Пока анестезиологи продолжали реанимационные мероприятия, я продумывал свои дальнейшие действия. В итоге решил зашить боковую сторону вены. Я наложил швы, снял зажимы и расслабился. Почка оставалась розовой, а вена мягкой. Все было в порядке. Я спросил анестезиологов, как дела: их численность сократилась всего до одного резидента и одного штатного сотрудника, что было хорошим знаком. Они быстро перелили пациентке 8 единиц крови, что, возможно, составляло весь объем крови в ее организме. Я осмотрел операционную: на полу, залитом кровью, валялись сырые губки. Я чувствовал, что даже мои брюки под халатом пропитались кровью.
В течение следующих дней мы наблюдали за этой молодой женщиной, как ястребы. Ее вывезли из операционной с установленной дыхательной трубкой и увезли в отделение интенсивной терапии. Я пошел поговорить с родственниками пациентки, которых медсестры снова собрали в комнате ожидания. Они выглядели обеспокоенными, но проявили понимание. Почка пациентки немного медлила, но постепенно ожила. Придя в себя, девушка разозлилась, что я наложил на разрез скобы: я счел неразумным тратить время на косметический шов после второй операции. Восстановительный период был нелегким, чего она не ожидала, но, когда я увидел ее у себя на приеме через 6 недель, она выглядела очень хорошо. Она вернулась к нормальной жизни – красивая молодая женщина с функционирующей почкой.
Девушка спросила, насколько близка она была к смерти. Я ответил, что она подошла к ней вплотную. Она поблагодарила меня и даже обняла. Сказала, что не винит меня в осложнениях. Девушка прекрасно себя чувствовала и была счастлива, что может жить без диализа.

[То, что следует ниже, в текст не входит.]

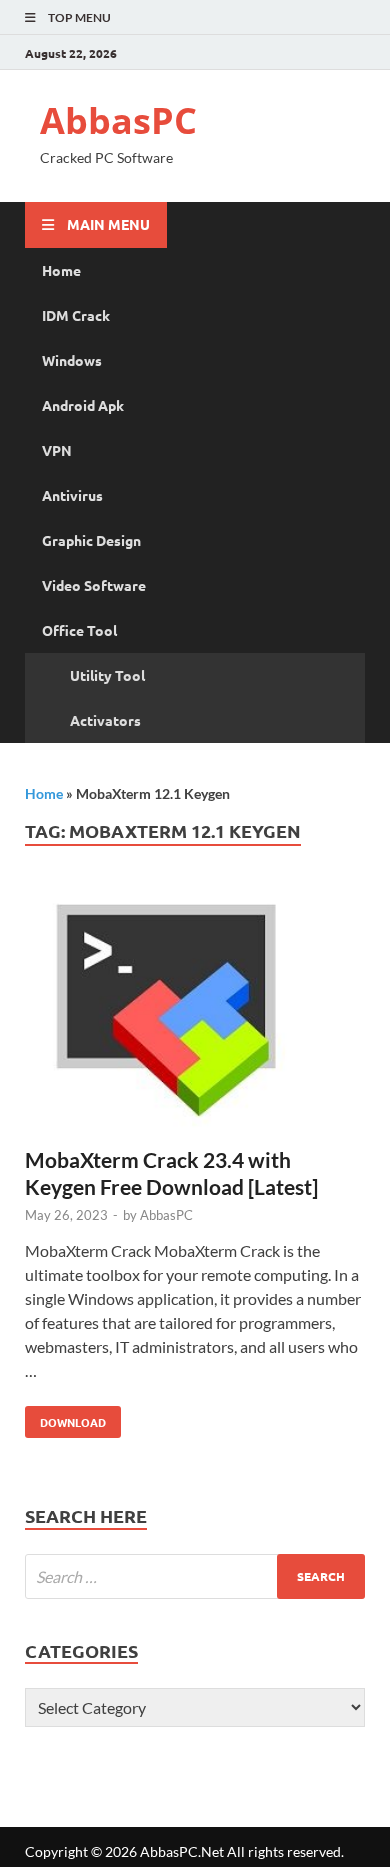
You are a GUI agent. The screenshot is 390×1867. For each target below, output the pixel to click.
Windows (72, 360)
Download (65, 1418)
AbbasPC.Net (182, 1851)
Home (61, 270)
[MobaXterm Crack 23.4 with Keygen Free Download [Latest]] (195, 1015)
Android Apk (83, 405)
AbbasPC (118, 120)
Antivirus (72, 495)
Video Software (94, 585)
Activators (105, 720)
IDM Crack (76, 315)
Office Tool (79, 630)
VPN (57, 450)
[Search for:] (195, 1576)
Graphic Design (91, 540)
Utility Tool (107, 675)
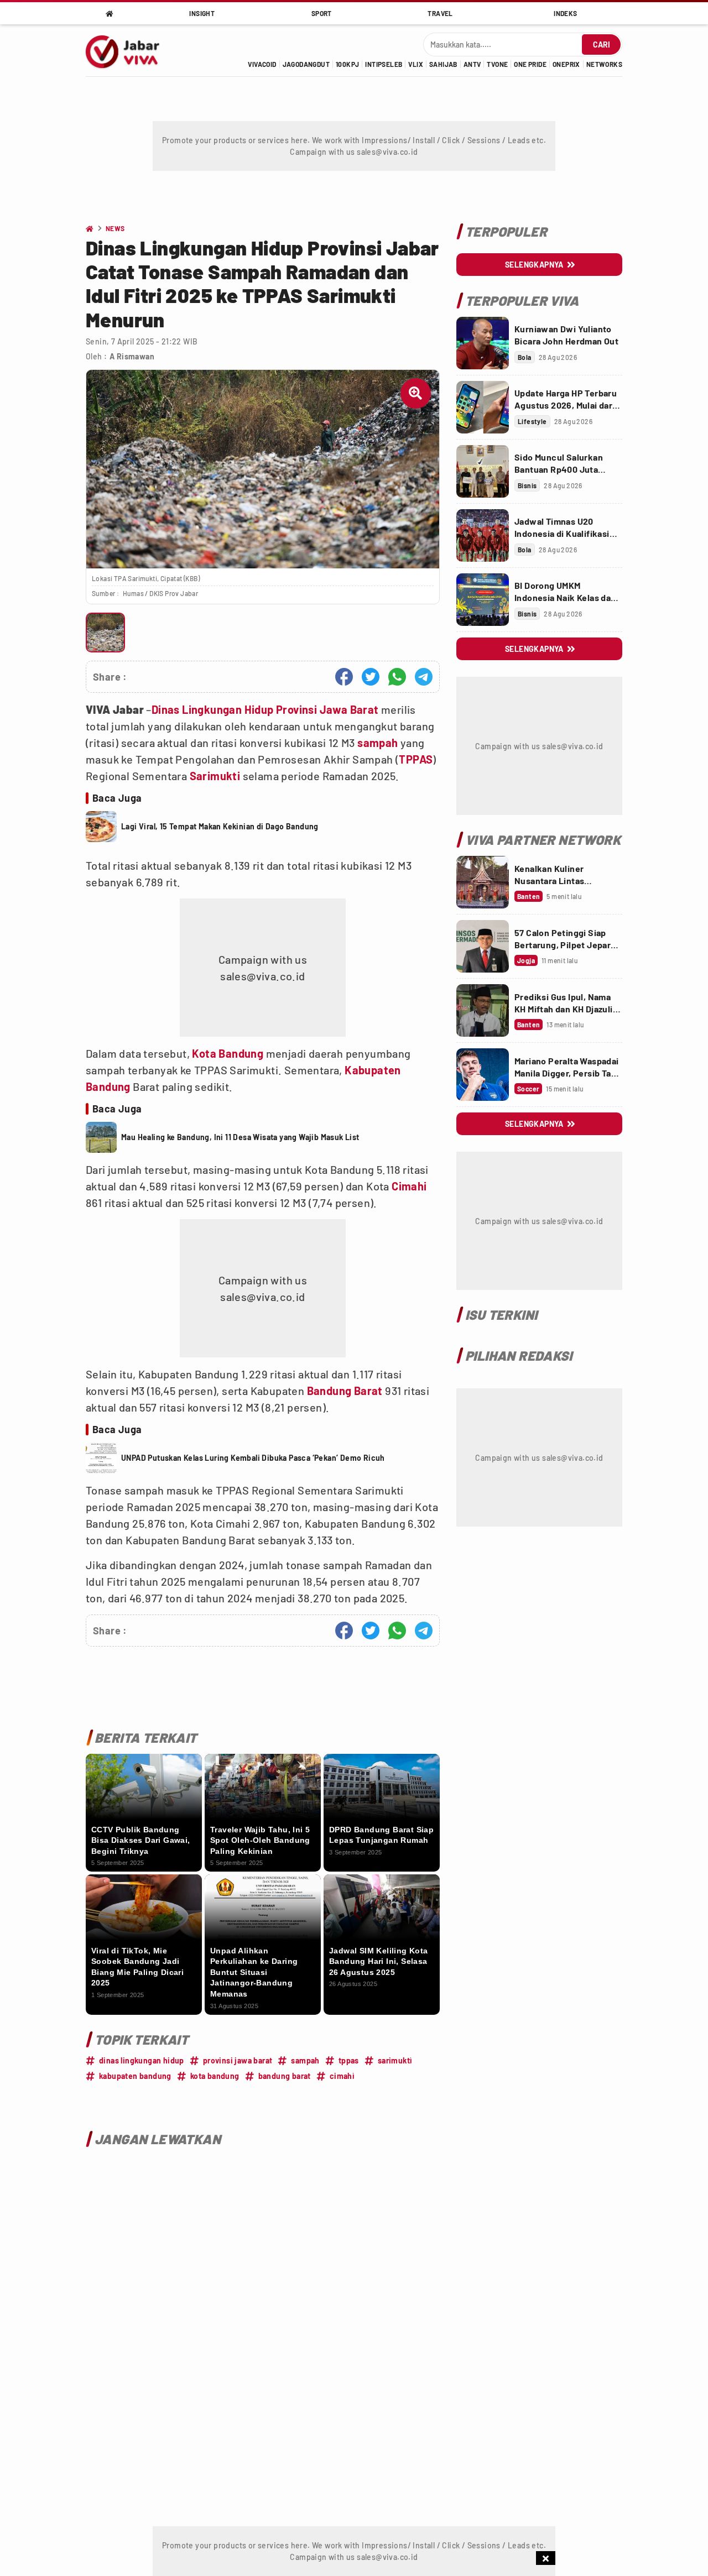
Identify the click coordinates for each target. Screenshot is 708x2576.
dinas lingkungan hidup (141, 2060)
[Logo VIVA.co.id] (128, 50)
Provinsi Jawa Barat (327, 709)
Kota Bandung (227, 1053)
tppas (349, 2060)
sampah (377, 742)
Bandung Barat (345, 1390)
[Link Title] (482, 343)
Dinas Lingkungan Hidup (213, 709)
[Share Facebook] (344, 676)
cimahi (342, 2076)
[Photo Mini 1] (105, 632)
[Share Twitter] (370, 676)
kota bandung (215, 2076)
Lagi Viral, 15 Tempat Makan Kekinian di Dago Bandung (220, 826)
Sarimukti (215, 775)
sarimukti (395, 2060)
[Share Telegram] (423, 676)
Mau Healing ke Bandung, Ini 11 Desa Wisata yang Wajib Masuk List (240, 1137)
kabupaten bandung (135, 2076)
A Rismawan (132, 356)
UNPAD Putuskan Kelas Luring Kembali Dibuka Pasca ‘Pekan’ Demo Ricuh (253, 1457)
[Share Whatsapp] (397, 676)
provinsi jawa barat (238, 2060)
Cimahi (409, 1186)
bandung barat (284, 2076)
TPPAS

Она даже приподняла футболку, показывая мне скобы, и сказала, что гордится своим боевым ранением.
Сделал ли я что-то не так? Может быть. Изменил ли я что-то в своей работе после того случая? Возможно, я трачу больше времени на подготовку к операции, желая убедиться, что все идеально. Теперь я быстрее растягиваю вену, что позволяет мне меньше давить на почку, а также накладываю швы подальше от почки, где вена толще.
Еще я никогда, никогда не забываю телефон. Спасибо, Джейк, что спас жизнь моей пациентке. Если бы все сложилось хоть немного иначе, она могла бы умереть. Я бы чувствовал себя ужасно, а она лишилась бы целой жизни, которой сейчас наслаждается. Надеюсь, она никогда не вернется на диализ.
17
Ксенотрансплантация[127]. От одного вида к другому
Ксенотрансплантация – это будущее трансплантологии и навсегда им останется.
Норм Шумвей
Ксенотрансплантация всего лишь за углом, но этот угол – очень далеко.
Сэр Рой Калн, 1995
Новый Орлеан, январь 1964 года
Когда 38-летний хирург Кит Реемтсма впервые встретил Эдит Паркер, он знал, что она умирает. У Паркер, 23-летней чернокожей учительницы из маленького луизианского городка, практически отсутствовало мочеиспускание и была выявлена тяжелая почечная недостаточность в связи с первичным заболеванием почек. Она провела в больнице более двух месяцев, в течение которых была подключена к перитонеальному диализу – новшеству того времени. Однако диализ не мог стать долгосрочным методом решения ее проблем. К сожалению, для нее не нашлось потенциальных доноров среди родственников. Доктор Реемтсма предложил один очень рискованный вариант: пересадить пациентке две почки шимпанзе.